The statue of David with his lyre symbolizes the immortal poetry of the Book of Psalms… the outpouring of the human soul down through the ages, in a fervent expression that has no equal in the annals of literature. Their poetic splendor mirrors every emotion within the soul’s communion with God.
“And Moses said unto the people, Fear not: for God is come to prove you, and that his fear may be before your faces, that ye sin not.”
In the Book of Exodus, Moses is pictured as a man of tremendous moral strength noble of mind, deeply committed to the will of God, and entirely devoted to the welfare of his people. The Garden of Commandments extols the stirring leader and the covenant of the Lord—the Ten Commandments that are the bedrock of religious faith.
“I remember the days of old; I meditate on all thy works.”
This exquisitely wrought sculpture depicts the poetry of Robert Burns: “Now we maun totter down, John, And hand in hand we’ll go, And sleep together at the foot, John Anderson, my Jo.” It expresses the tenderness and compassion of two people who have spent a lifetime together and found fulfillment.
“And seeing the multitudes, He went up into a mountain: and when He was set, His disciples came unto Him.”
Here are symbolized those whom Jesus blessed in His Sermon on the Mount—the meek and the merciful, the poor in spirit and the lowly, the pure in heart and the peacemakers. Resting amid the leaf-shadowed lawns and supreme quiet of nature, one is reminded of His words, “Blessed are they that mourn: for they shall be comforted.”

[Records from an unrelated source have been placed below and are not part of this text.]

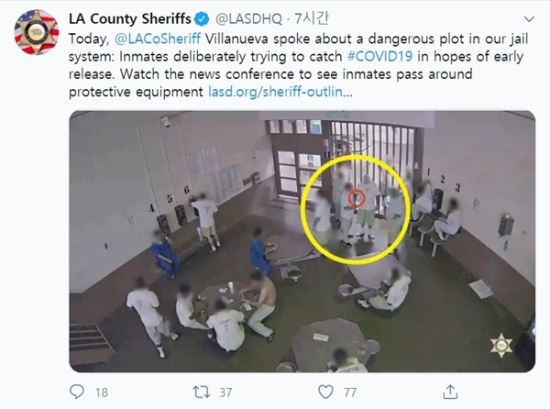Like the tweet with heart icon
This screenshot has height=409, width=550.
[326, 392]
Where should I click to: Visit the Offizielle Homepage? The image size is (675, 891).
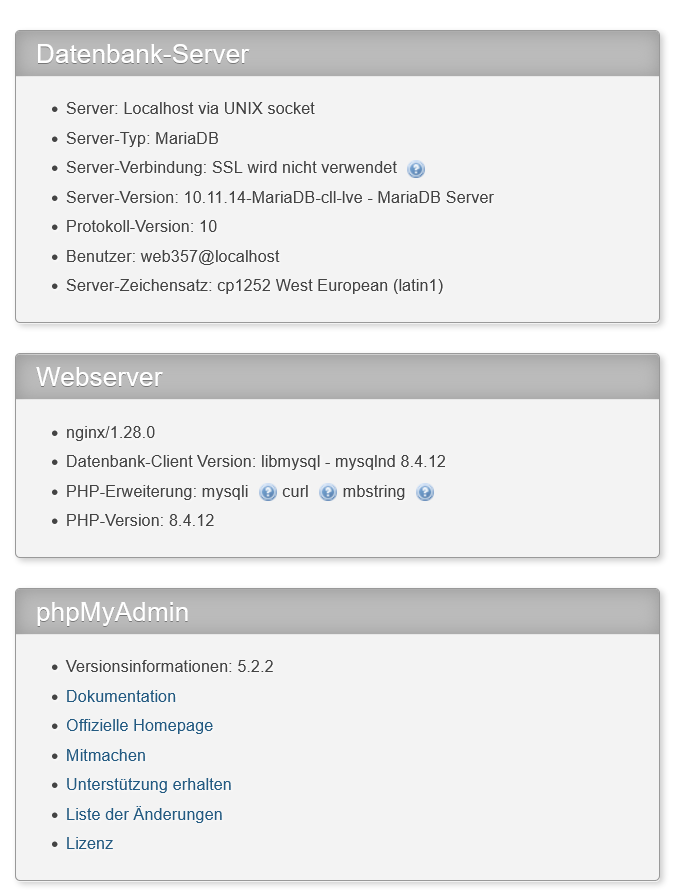pyautogui.click(x=139, y=725)
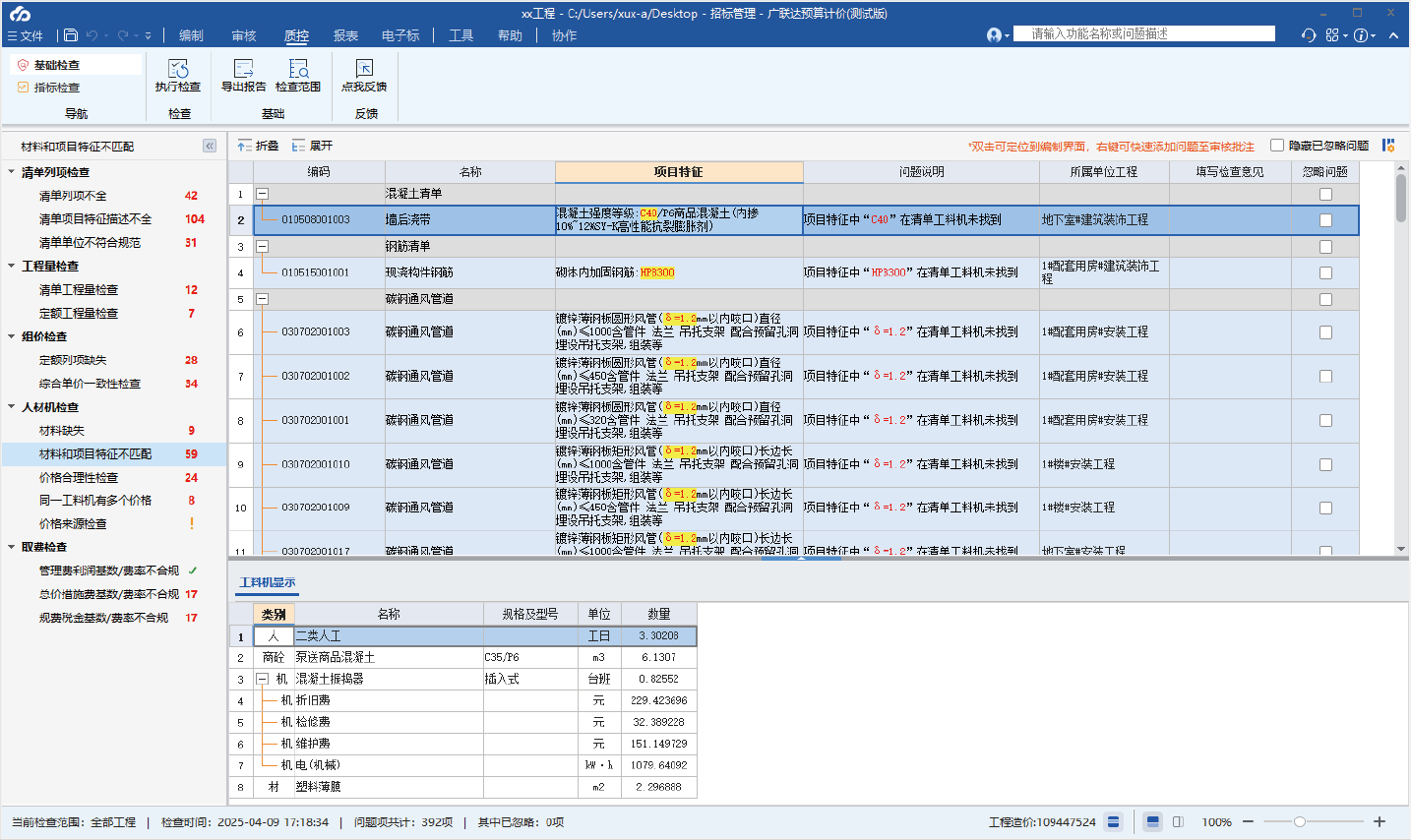Screen dimensions: 1411x840
Task: Click the 折叠 collapse-all button
Action: point(258,146)

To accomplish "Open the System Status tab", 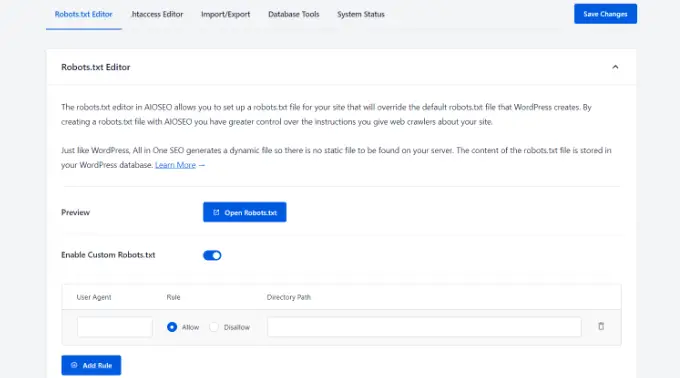I will pyautogui.click(x=361, y=14).
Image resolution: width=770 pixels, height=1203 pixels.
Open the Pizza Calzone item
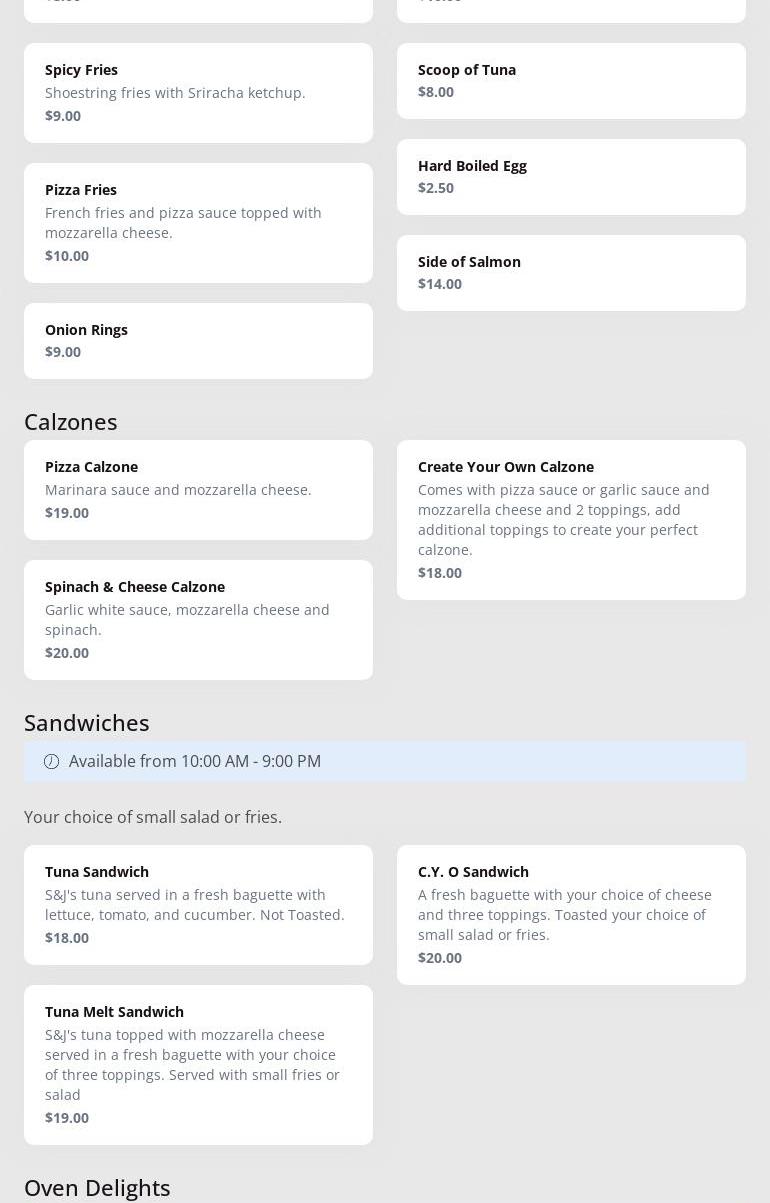198,490
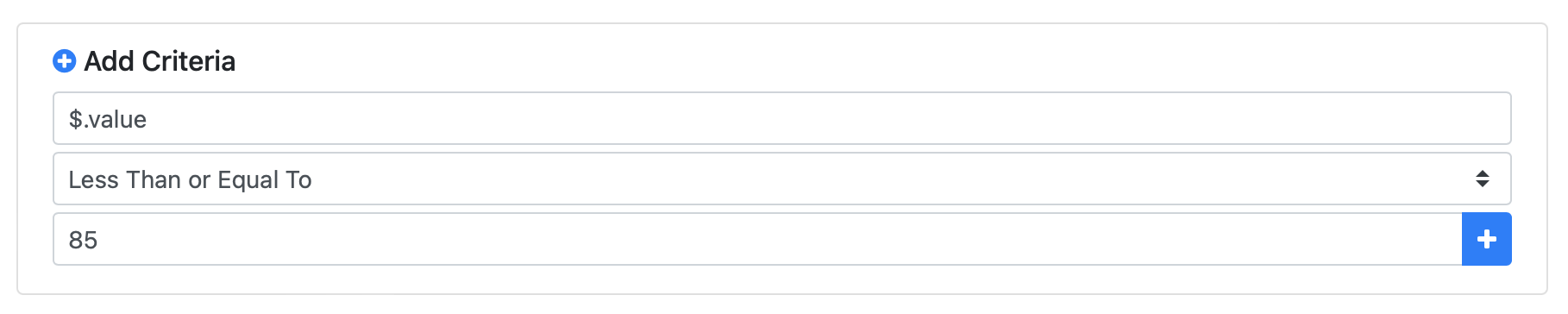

“Go ye into all the world, and preach the gospel to every creature.”
The 19th century ushered in a tremendous surge for the spread of the gospel. Bands of heroic and self- sacrificing men and women labored in Christ’s name, cheerfully accepting virtual permanent exile, enduring incredible hardship, suffering and martyrdom to preach the gospel to every creature.
This beautiful statue depicts a Norse funeral of a young woman. Odin with beard and moustache dressed in long robes leads the group of six young Nordic figures. He carries a long spear in his proper right hand. There are two ravens by his proper left foot. There are six male and female figures behind him, three on each side carry the body of the woman on a wing shaped pallet upon their shoulders. One of the figures carries a musical instrument in his upraised proper left hand. Another figure carries a chalice in his proper left hand.
The keys held in Peter’s right hand are symbolic of Matthew 16:19, where Christ tells Peter:
“I will give unto thee the keys of the kingdom of heaven: and whatsoever thou
shalt bind on earth shall be bound in heaven: and whatsoever thou shalt loose on earth shall be loosed
Paul heard the voice of God on a journey from Jerusalem to Damascus and consequently converted to Christianity. He is depicted with his habitual attributes of a book, referring to the word of God that this Apostle spread, and the sword with which he was decapitated.
The lack of a beard underscores the youth of John, and the writing slate and pencil symbolize his role as an evangelist and one of the authors of the four Gospels. At his feet is an eagle, which was one of the winged creatures mentioned in Revelation 4:7, with John the author of that New Testament book.